Which lines in the items below contain the word "perform"? Copy each of those lines in full.

[Exercise inputs start]

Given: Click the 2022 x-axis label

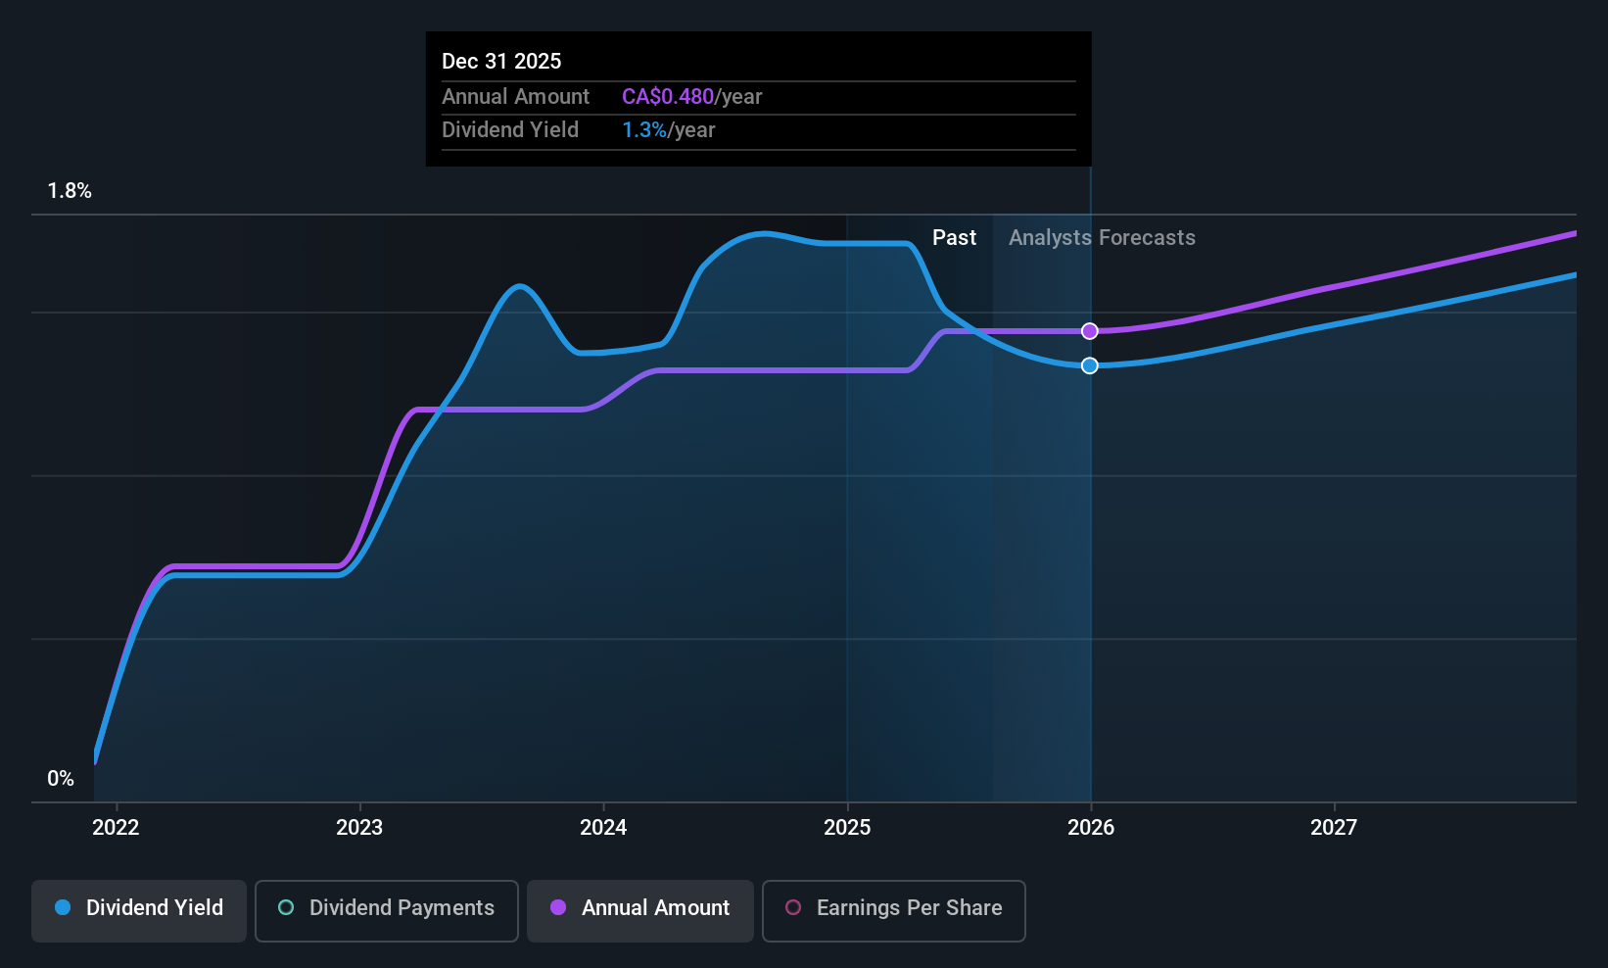Looking at the screenshot, I should click(116, 827).
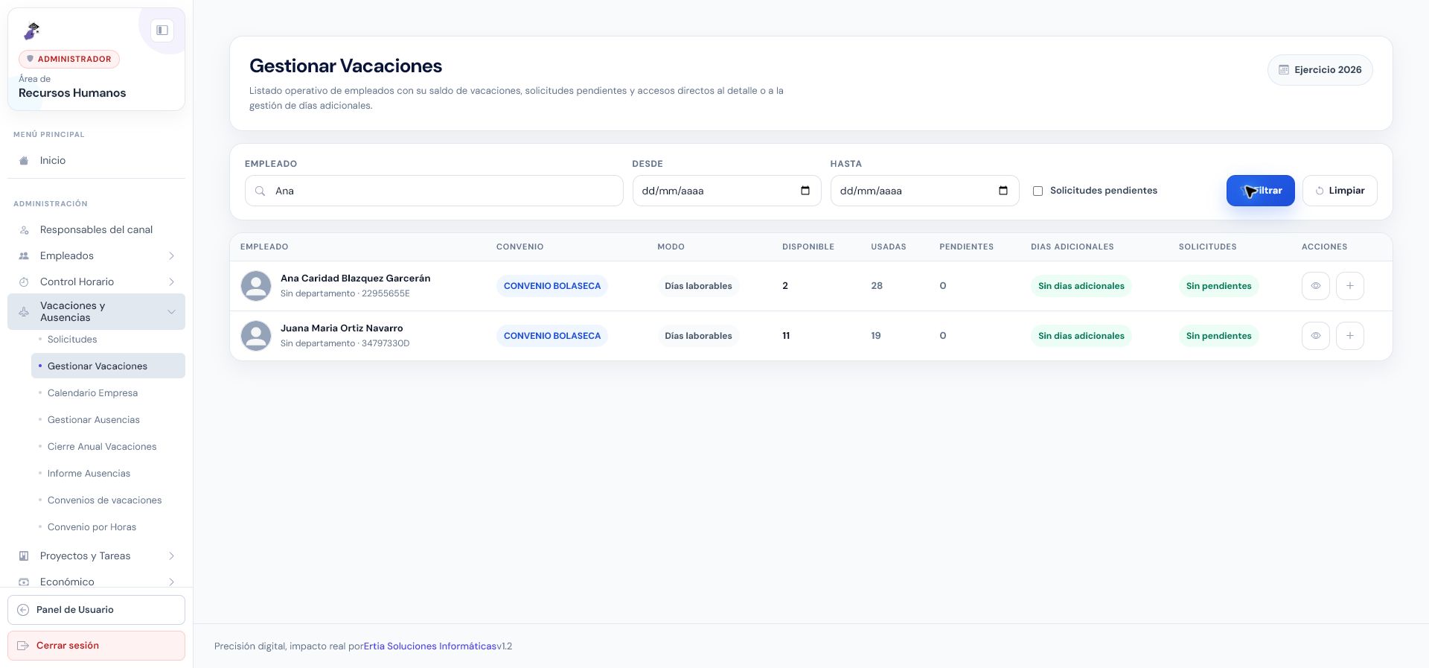This screenshot has width=1429, height=668.
Task: Click the Limpiar reset button
Action: point(1340,191)
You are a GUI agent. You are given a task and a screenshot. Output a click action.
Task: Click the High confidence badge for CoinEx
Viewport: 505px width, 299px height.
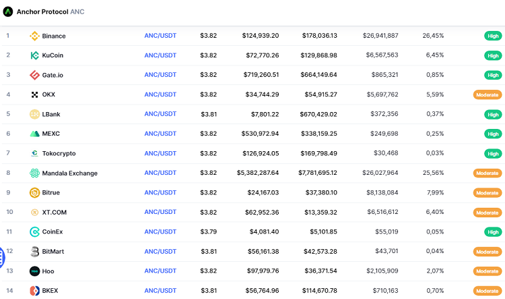(493, 232)
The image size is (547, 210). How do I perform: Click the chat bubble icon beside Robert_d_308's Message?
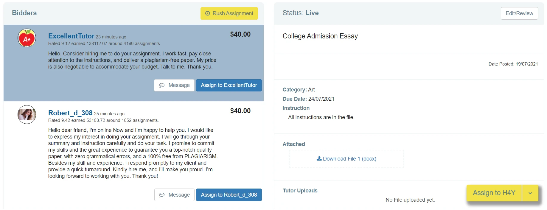click(x=162, y=195)
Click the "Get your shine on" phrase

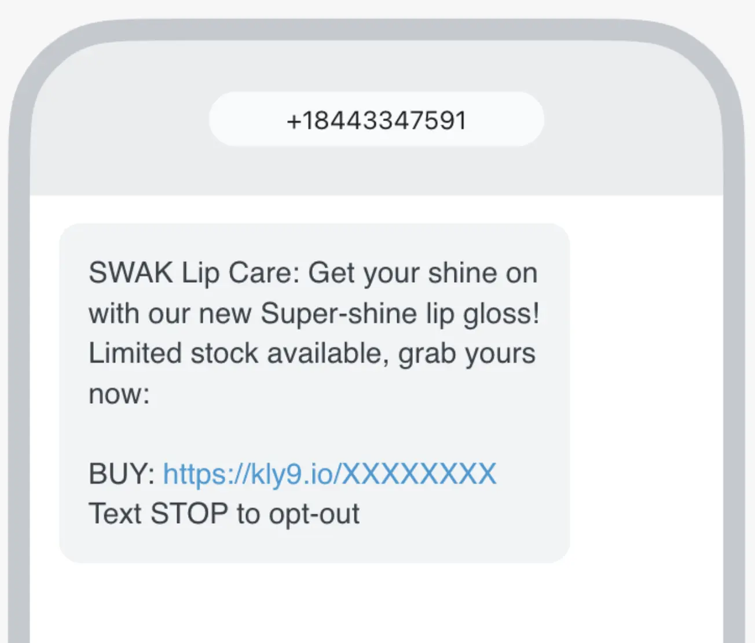(423, 273)
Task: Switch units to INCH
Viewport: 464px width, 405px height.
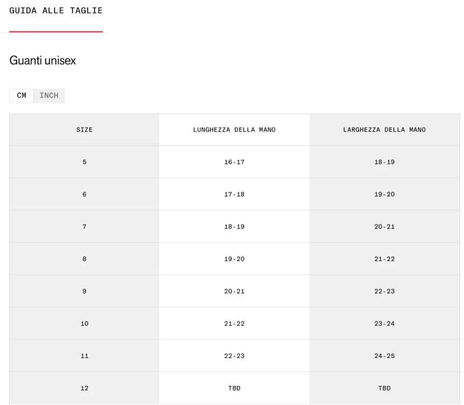Action: tap(49, 96)
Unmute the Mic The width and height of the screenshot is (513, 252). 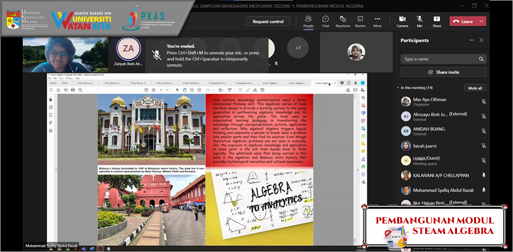[x=419, y=21]
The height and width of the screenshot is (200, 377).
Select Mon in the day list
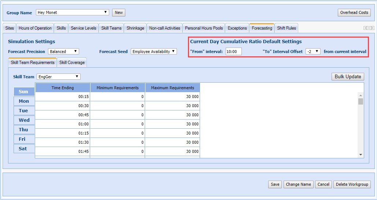pyautogui.click(x=24, y=101)
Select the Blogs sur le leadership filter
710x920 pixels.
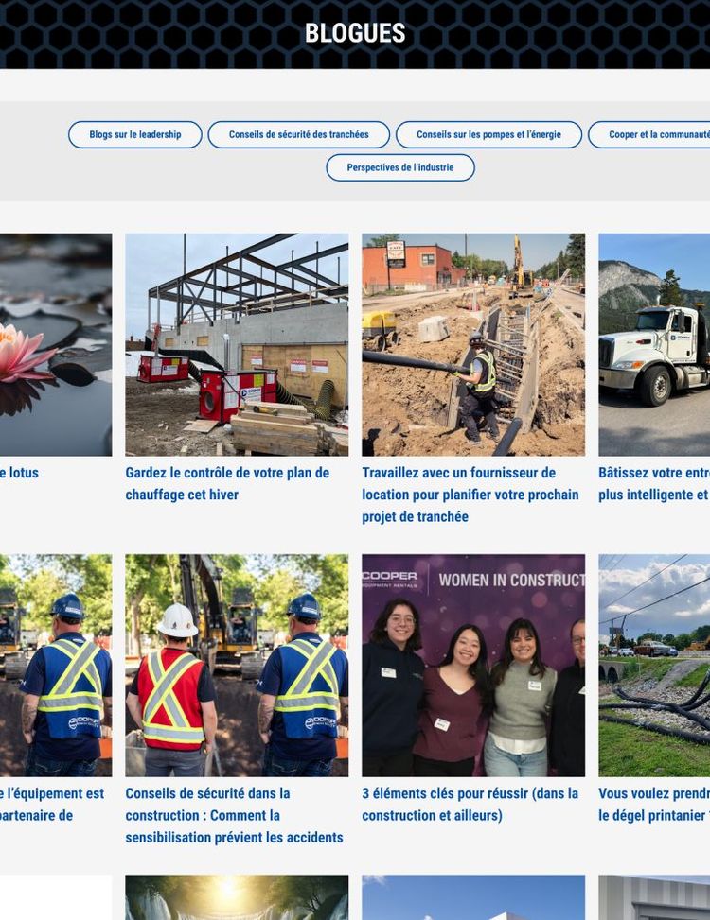(x=135, y=134)
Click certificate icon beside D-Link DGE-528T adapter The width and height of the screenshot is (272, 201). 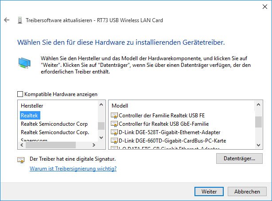click(114, 132)
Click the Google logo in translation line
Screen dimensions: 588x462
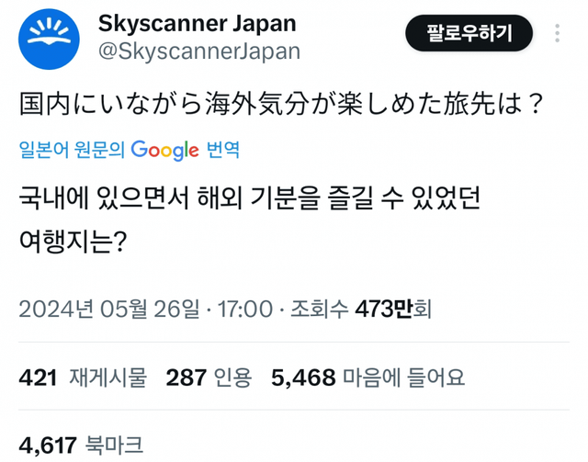coord(165,150)
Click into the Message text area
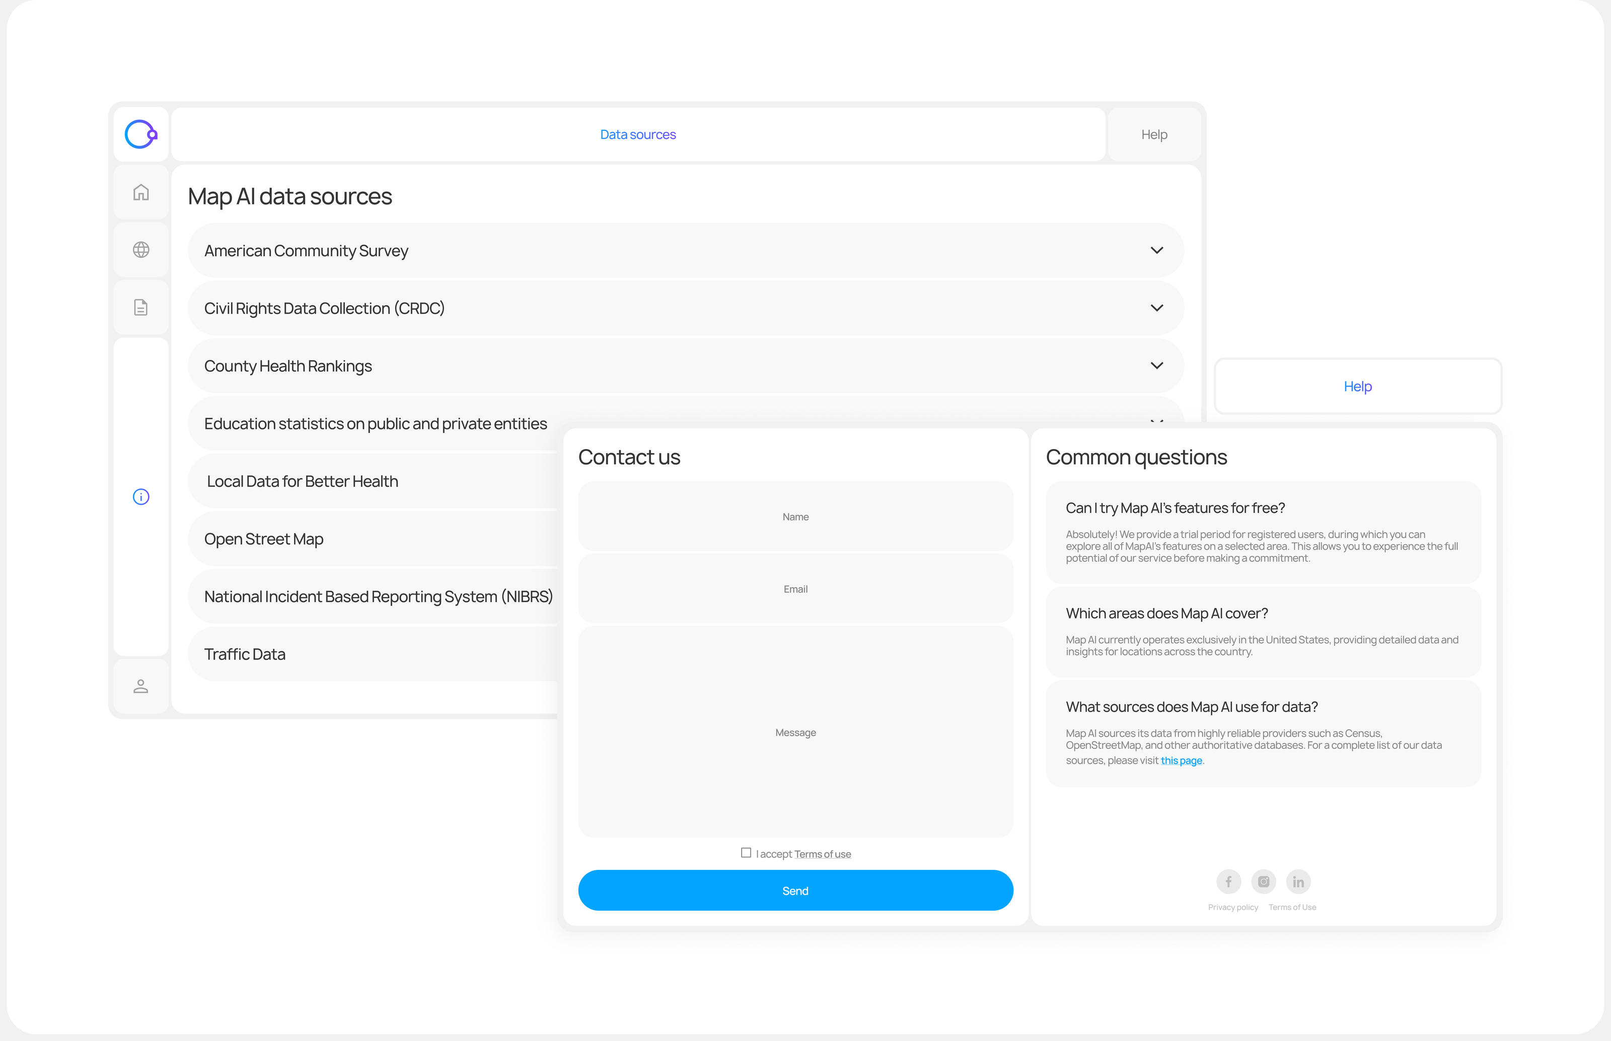1611x1041 pixels. click(795, 732)
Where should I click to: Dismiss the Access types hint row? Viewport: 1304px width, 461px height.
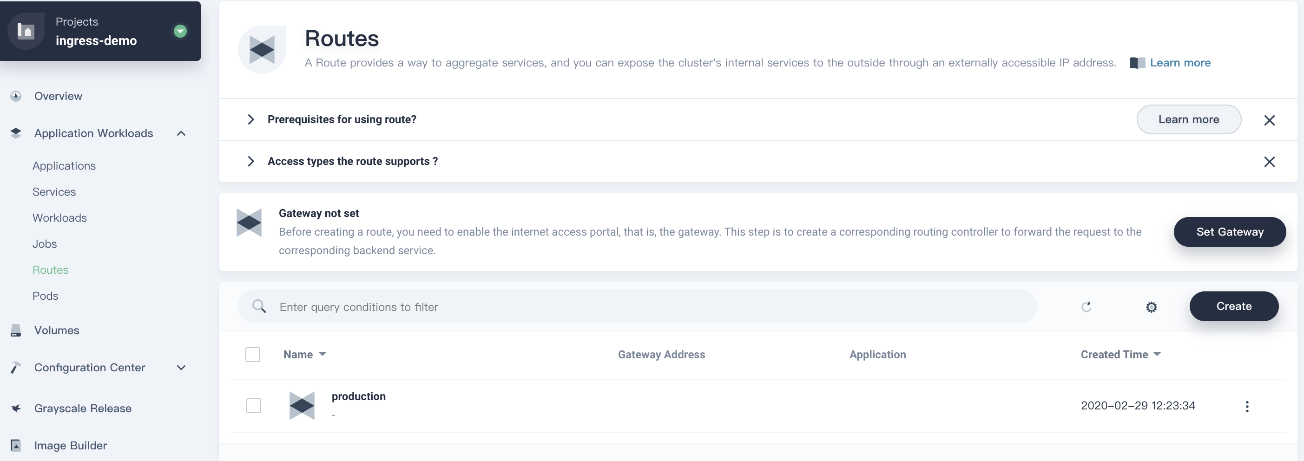tap(1269, 161)
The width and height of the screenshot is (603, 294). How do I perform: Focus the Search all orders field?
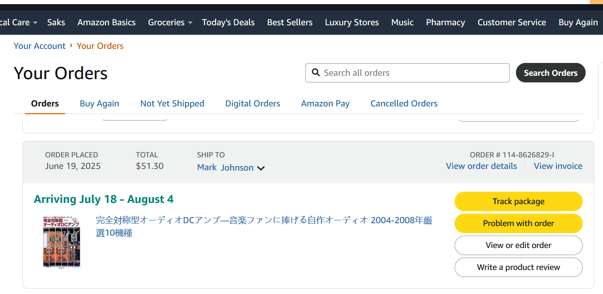click(407, 73)
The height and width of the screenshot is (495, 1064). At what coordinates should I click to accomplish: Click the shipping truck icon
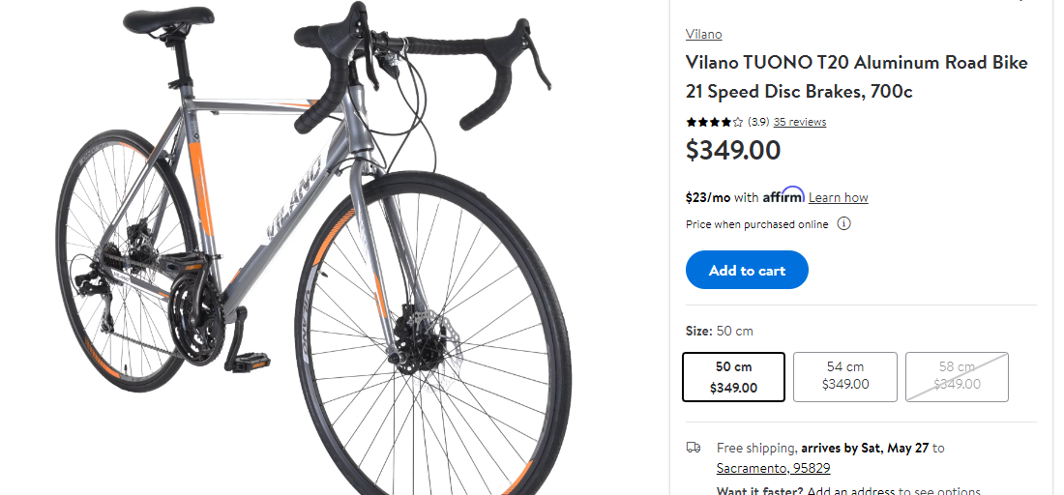694,448
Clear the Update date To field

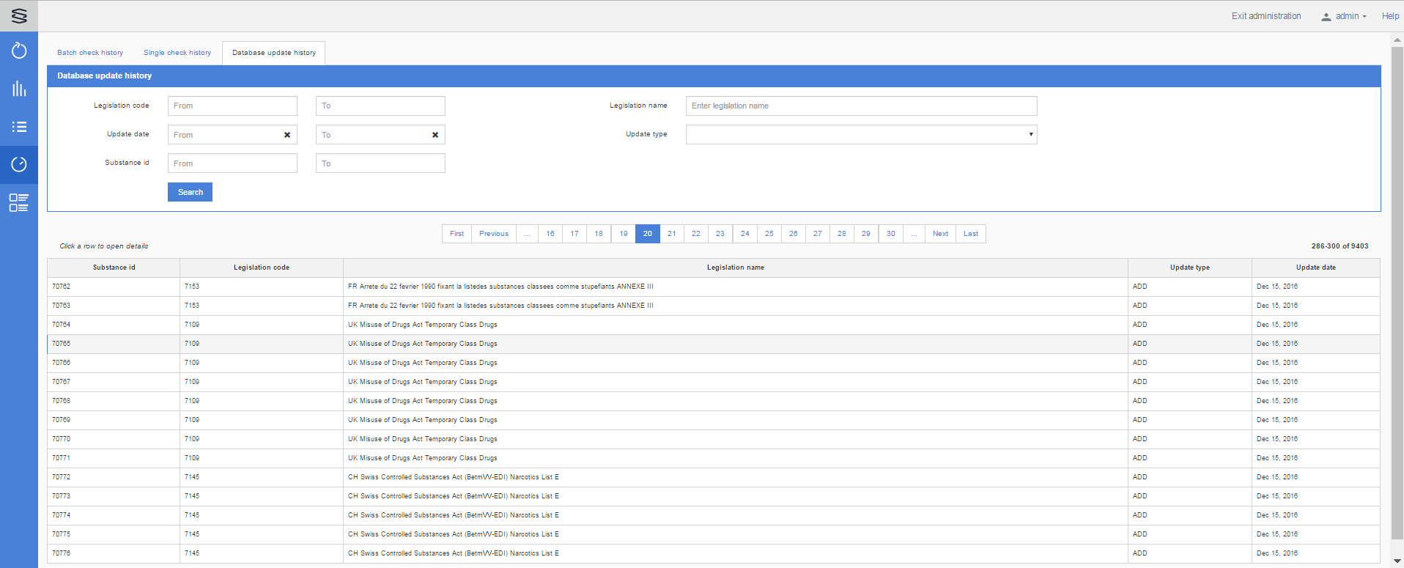pos(435,135)
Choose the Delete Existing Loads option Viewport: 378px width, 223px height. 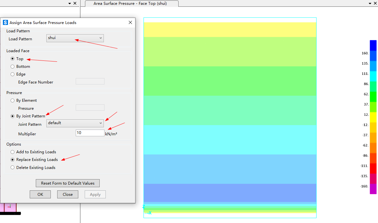tap(13, 168)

[Exercise inputs end]

Problem solution.
The image size is (547, 210). How do I perform: Click the chat bubble icon beside Robert_d_308's Message?
The width and height of the screenshot is (603, 294). How do I perform: Focus the Search all orders field?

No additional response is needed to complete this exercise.